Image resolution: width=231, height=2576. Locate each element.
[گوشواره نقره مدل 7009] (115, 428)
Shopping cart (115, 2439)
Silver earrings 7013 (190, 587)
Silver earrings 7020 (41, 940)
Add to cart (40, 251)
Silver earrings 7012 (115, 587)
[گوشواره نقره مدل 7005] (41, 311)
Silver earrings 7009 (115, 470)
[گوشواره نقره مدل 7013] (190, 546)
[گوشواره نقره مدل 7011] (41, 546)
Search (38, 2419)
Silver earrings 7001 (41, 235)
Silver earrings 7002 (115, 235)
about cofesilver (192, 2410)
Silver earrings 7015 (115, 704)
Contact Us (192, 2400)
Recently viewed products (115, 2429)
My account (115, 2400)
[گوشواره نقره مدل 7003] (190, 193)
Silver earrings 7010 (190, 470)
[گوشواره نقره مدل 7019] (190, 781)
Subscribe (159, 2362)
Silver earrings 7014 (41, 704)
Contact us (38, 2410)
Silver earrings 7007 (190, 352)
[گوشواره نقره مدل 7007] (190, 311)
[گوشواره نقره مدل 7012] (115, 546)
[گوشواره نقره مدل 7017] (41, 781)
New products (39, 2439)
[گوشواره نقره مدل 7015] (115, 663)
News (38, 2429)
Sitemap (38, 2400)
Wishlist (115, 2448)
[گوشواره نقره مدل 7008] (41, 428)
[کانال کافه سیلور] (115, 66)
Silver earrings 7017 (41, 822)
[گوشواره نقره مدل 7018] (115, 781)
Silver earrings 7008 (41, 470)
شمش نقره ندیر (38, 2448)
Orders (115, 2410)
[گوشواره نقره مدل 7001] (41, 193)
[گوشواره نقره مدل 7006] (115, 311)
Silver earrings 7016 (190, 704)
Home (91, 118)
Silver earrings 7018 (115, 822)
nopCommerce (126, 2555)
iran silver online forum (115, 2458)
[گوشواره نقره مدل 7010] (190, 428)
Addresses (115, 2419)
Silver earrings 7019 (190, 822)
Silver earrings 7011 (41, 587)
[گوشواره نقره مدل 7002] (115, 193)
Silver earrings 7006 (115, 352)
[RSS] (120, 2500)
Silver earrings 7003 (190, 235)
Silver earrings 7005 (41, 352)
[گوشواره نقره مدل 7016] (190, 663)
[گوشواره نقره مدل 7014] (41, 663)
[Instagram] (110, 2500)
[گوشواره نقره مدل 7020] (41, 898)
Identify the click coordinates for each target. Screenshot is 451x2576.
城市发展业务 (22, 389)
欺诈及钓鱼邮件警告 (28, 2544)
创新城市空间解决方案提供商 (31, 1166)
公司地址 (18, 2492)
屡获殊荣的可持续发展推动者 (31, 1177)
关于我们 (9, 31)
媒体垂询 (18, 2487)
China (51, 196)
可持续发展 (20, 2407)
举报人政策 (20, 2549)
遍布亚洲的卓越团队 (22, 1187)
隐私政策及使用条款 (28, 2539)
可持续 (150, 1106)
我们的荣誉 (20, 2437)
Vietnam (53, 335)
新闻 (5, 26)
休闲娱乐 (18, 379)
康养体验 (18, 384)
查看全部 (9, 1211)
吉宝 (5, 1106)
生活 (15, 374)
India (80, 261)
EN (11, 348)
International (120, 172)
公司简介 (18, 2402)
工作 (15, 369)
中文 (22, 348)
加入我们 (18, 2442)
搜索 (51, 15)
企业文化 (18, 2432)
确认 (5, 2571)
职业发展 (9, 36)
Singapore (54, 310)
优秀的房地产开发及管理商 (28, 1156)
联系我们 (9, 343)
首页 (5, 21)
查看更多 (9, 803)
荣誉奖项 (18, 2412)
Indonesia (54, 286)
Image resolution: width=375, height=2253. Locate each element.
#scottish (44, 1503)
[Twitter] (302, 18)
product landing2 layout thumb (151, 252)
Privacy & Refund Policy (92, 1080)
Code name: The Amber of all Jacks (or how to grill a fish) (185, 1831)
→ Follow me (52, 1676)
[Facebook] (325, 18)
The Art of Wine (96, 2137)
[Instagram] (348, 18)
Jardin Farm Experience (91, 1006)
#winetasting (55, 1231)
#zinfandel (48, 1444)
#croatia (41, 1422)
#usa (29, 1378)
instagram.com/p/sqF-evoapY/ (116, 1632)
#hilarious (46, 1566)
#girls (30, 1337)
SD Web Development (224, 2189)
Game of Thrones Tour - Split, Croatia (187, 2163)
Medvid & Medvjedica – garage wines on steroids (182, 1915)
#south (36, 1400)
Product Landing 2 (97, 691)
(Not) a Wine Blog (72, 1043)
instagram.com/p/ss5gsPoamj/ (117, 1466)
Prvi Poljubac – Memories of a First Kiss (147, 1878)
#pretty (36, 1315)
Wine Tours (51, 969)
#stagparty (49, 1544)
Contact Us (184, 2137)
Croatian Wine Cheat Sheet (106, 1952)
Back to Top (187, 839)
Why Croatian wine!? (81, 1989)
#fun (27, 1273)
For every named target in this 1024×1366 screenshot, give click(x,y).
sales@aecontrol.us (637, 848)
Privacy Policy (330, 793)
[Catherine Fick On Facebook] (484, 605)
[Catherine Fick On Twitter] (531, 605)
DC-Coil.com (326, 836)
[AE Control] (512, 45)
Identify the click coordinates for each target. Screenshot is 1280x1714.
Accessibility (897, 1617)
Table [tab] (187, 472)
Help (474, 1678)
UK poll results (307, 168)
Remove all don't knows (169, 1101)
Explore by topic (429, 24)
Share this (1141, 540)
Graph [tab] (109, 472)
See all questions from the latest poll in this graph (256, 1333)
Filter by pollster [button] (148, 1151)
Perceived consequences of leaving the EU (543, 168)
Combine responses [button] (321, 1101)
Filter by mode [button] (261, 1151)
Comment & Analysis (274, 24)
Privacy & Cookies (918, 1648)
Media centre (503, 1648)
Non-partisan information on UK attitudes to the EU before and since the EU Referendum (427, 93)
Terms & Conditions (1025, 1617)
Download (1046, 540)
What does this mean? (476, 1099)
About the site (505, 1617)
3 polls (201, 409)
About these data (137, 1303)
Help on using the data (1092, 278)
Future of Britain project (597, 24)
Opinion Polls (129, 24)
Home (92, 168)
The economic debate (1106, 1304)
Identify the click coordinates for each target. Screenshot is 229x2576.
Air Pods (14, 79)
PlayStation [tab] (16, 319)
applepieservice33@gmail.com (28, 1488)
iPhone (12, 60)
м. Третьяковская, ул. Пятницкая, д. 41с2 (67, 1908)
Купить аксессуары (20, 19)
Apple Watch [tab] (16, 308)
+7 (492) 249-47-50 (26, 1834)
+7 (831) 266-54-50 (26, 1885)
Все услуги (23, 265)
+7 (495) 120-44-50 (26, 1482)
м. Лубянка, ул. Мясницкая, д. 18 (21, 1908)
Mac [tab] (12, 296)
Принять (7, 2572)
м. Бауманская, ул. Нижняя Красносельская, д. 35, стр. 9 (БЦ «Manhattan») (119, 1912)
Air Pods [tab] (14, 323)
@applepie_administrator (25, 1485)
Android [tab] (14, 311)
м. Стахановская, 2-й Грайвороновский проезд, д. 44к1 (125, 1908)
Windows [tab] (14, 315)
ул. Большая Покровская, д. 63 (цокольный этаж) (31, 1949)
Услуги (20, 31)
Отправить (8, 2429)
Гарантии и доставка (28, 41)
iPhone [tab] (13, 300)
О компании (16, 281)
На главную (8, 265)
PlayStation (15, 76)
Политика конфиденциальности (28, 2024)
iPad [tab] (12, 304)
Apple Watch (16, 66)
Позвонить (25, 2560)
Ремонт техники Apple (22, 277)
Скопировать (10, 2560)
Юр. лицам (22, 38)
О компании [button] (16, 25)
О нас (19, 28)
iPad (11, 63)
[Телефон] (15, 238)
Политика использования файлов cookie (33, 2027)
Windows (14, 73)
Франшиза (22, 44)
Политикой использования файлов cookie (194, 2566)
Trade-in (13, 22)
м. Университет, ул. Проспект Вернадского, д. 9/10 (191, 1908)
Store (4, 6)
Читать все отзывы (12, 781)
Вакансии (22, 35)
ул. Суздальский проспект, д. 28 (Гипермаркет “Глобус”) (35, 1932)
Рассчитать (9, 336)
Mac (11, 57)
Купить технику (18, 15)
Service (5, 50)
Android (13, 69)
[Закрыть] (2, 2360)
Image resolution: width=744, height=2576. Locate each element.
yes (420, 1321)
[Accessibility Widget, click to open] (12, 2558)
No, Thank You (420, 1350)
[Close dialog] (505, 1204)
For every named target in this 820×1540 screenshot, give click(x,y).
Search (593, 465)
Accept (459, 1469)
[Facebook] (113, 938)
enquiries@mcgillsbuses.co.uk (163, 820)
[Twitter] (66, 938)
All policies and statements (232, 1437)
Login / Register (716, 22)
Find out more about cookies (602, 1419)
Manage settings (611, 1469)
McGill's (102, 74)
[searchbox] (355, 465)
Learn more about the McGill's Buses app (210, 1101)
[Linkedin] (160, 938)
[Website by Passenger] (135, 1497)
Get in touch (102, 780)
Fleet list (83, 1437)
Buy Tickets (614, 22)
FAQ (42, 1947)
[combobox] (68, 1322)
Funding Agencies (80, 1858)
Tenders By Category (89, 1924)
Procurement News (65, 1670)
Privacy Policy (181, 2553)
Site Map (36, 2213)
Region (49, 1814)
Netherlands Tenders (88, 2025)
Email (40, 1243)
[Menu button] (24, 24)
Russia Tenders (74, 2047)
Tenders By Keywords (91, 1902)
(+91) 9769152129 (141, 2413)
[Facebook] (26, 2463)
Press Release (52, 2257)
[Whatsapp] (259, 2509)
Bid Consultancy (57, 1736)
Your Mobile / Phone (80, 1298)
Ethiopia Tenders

- EXERCISE OBJECTIVE -
Every line of the material that holds the word "element" must be found and copied.

- SOLUTION FOR THIS PROBLEM -
Image resolution: width=231, height=2576. Locate each element.
Image resolution: width=375, height=2253. Locate each element.
Image resolution: width=744, height=2576. Locate each element.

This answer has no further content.